The History of Vanderbilt Beach
Located just three miles north of Naples, Vanderbilt Beach is one of the most popular beaches in the Gulf stretching from Delnor Wiggins State Park to the entrance to the public beach. Its glamorous name hides its more humble origins.
In the 1950s, this pristine strip of paradise was comprised primarily of oak scrub with mangroves and lagoons facing the spectacular waters of the Gulf. JB Connors, a Tampa road builder, saw the potential of the area and completed development in 1959. By the time the plate-building process began, the only occupants were shifting cultivators and the occasional occupants of a fish camp. in the north.
Connors chose the name “Vanderbilt Beach” as a marketing gimmick to convey the impression of wealth and prestige for the newly minted development. His dream of a deed restricted community with parks, open areas, easy access to water for the families who inhabited the development is still alive today.

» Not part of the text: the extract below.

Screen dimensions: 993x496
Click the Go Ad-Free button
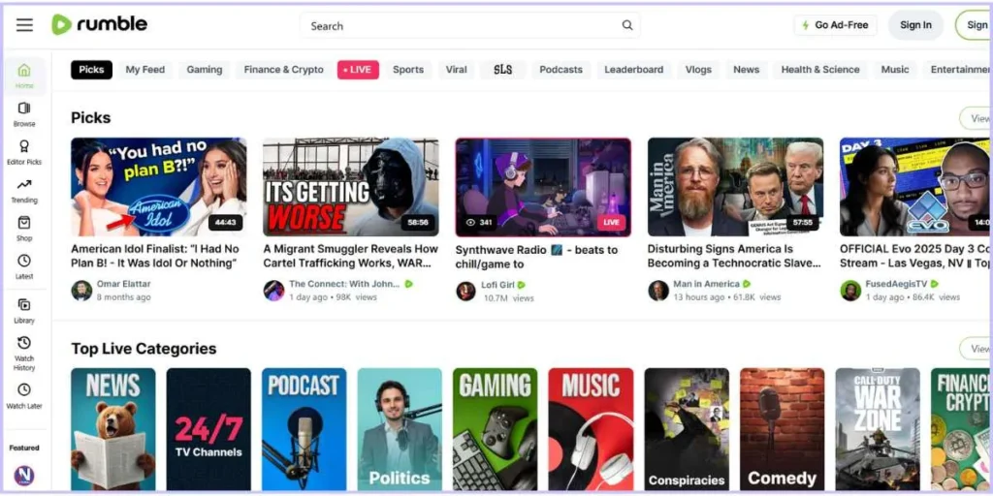[834, 25]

To preserve his vision, he helped create the Vanderbilt Beach Property Owners Association, which has a responsibility to protect deed restrictions.
The first owners in the early 1960s reveled in a lifestyle that included easy walks to the beach, carriage rides, cookouts, and organized water activities such as boating and fishing. The construction boom of the late 1970s ushered in condominiums for full and part-time residents, as well as the development of a small commercial section at the corner of Gulf Shore Drive and Vanderbilt Beach Road. Today, many of the original homes have been demolished to make way for a wide range of architectural home styles and sizes. Planned developments such as the Regatta, Moraya Bay and Connors estates have further expanded the neighborhood and established Vanderbilt Beach as one of the best luxury beachfront communities in Southwest Florida.
Ideal for long walks on the beach, Vanderbilt Beach’s sugary sands are flat and well-maintained. Despite the spectacular tropical scenery, you can still easily access restaurants and convenience stores from the beachfront restaurant and bar at the Ritz Carlton Beach Hotel to the famous Turtle Club to the north. Cabana Dan’s on the beach sells snacks, drinks, and rents beach gear. Beach parking is available in a 340-space garage located just west of the Ritz Carlton hotel and just steps from the beach.
From nature to its position as one of the Gulf’s most popular attractions, Vanderbilt Beach has earned its name for luxury while fulfilling JB Connors’ original vision.